I understand if they want to provide wifi mesh support and other special wifi features for unifi devices only, but the supposed "enterprise grade" router and FW functionality should support standard network setups, since all traffic goes through the UDM-Pro, and it is certainly aware of the clients since it gave them DHCP leases, and they are in the ARP table (which is only accesible through the SSH command line) and are on the same subnet. It's unacceptable in my opinion.

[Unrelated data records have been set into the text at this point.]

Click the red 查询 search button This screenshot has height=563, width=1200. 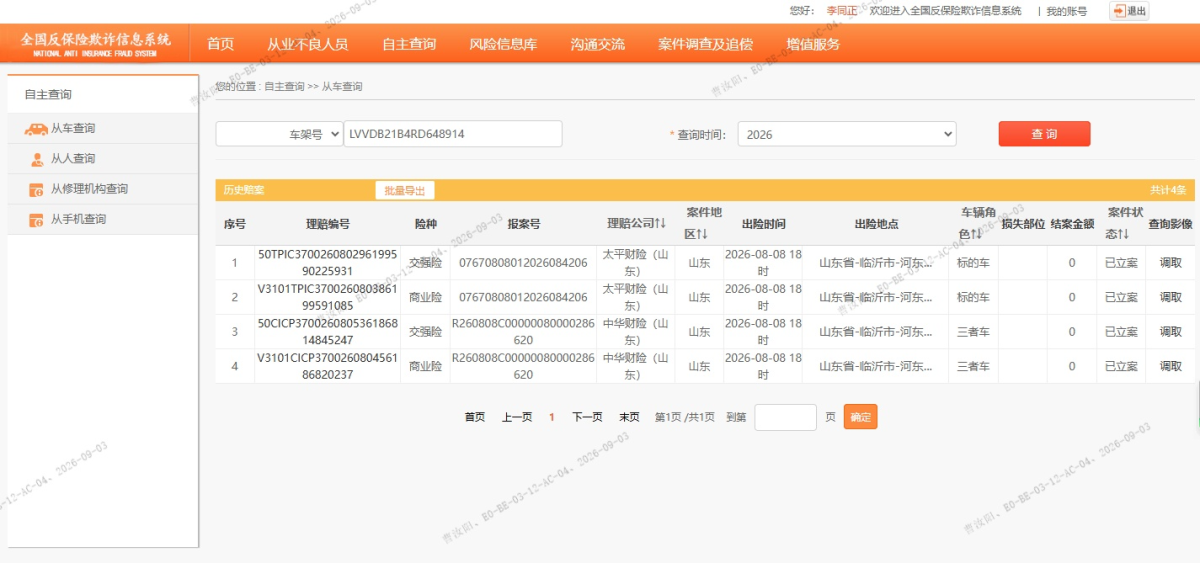coord(1044,134)
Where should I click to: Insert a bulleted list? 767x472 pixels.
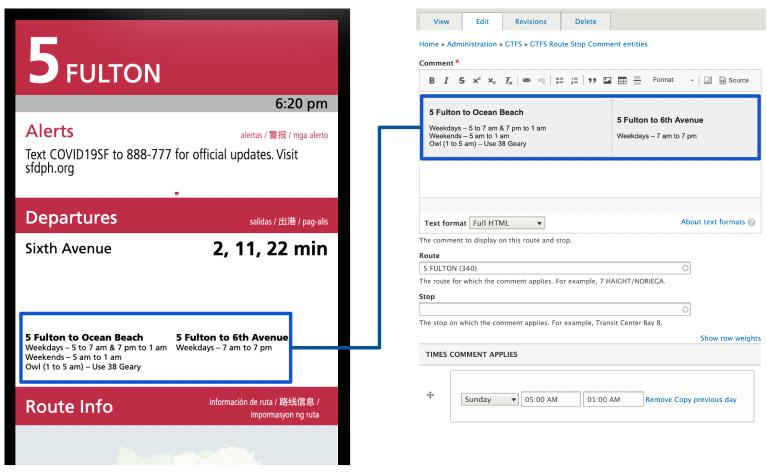559,79
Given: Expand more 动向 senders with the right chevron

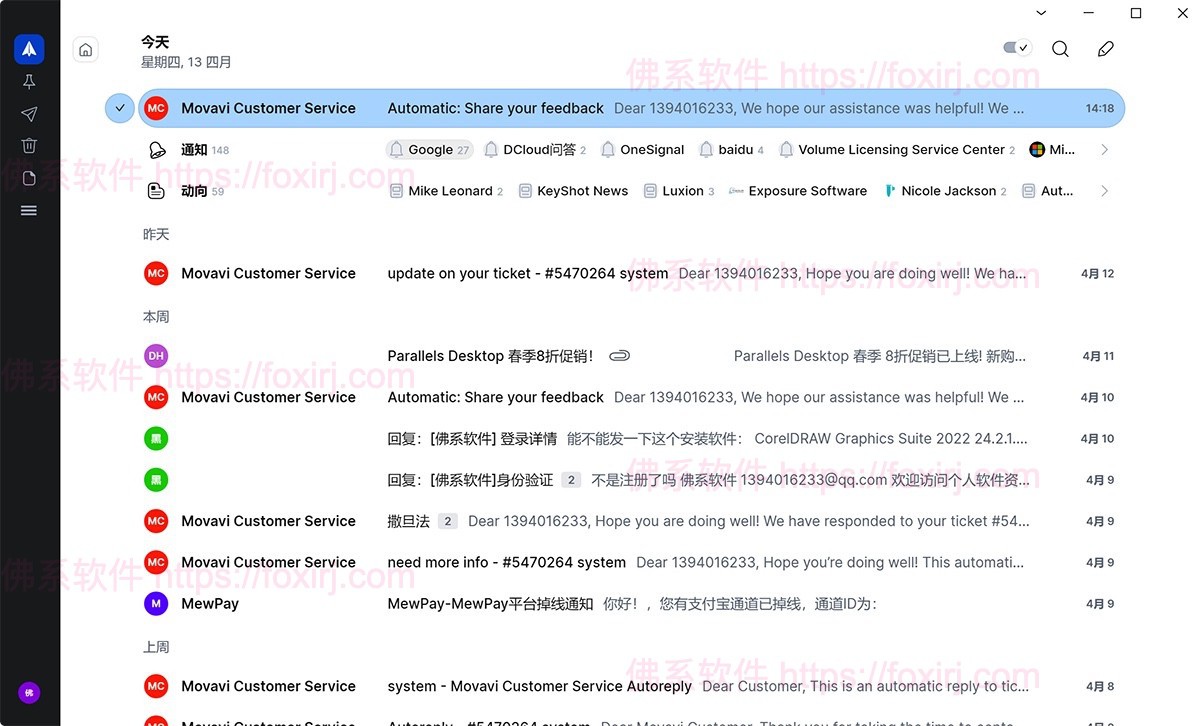Looking at the screenshot, I should [x=1104, y=191].
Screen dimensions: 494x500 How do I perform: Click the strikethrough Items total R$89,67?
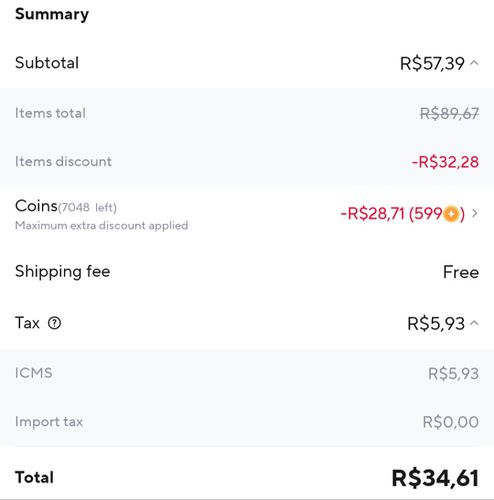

The default logging may not capture the individual child clients, depending on your configuration (eg double nat), sure... but those child clients are still entirely at the mercy of your configuration otherwise. Saying that the clients are completely invisible/invincible, and that the fault is the Ubiquiti product, is not true.
Furthermore I didn't say they were invincible. I just said they were invisible to the UDM-Pro's UI. Unless you have a blanket ban on outgoing LAN traffic, which would be absurd, there's no way to block access for a particular client or a particular destination address for that client.
In the case I gave, a Chinese robot vacuum with no on-device interface, please tell me how to find the IP of this robot, then block outgoing traffic from it, without SSH'ing into the UDM and running scripts. That's right, you can't, because the UDM-Pro doesn't support it.
> Unless you have a blanket ban on outgoing LAN traffic, which would be absurd, there's no way to block access for a particular client or a particular destination address for that client.
To the contrary; this is exactly what you should be doing. Isolated subnet for these untrusted devices. Block by default. (Whitelist only)
I used the word invisible to describe it missing in the ui.
I used the word invincible to describe your lack of “management” (ie; blocking) of the device.
What I am trying to suggest, however, is that the UDM is likely not the root cause of these issues. I certainly don’t mean to suggest they are the best. The lack of compatibility of features between their product lines is a nightmare.
Could you elaborate a bit more about your previous network setup? This sounds awful.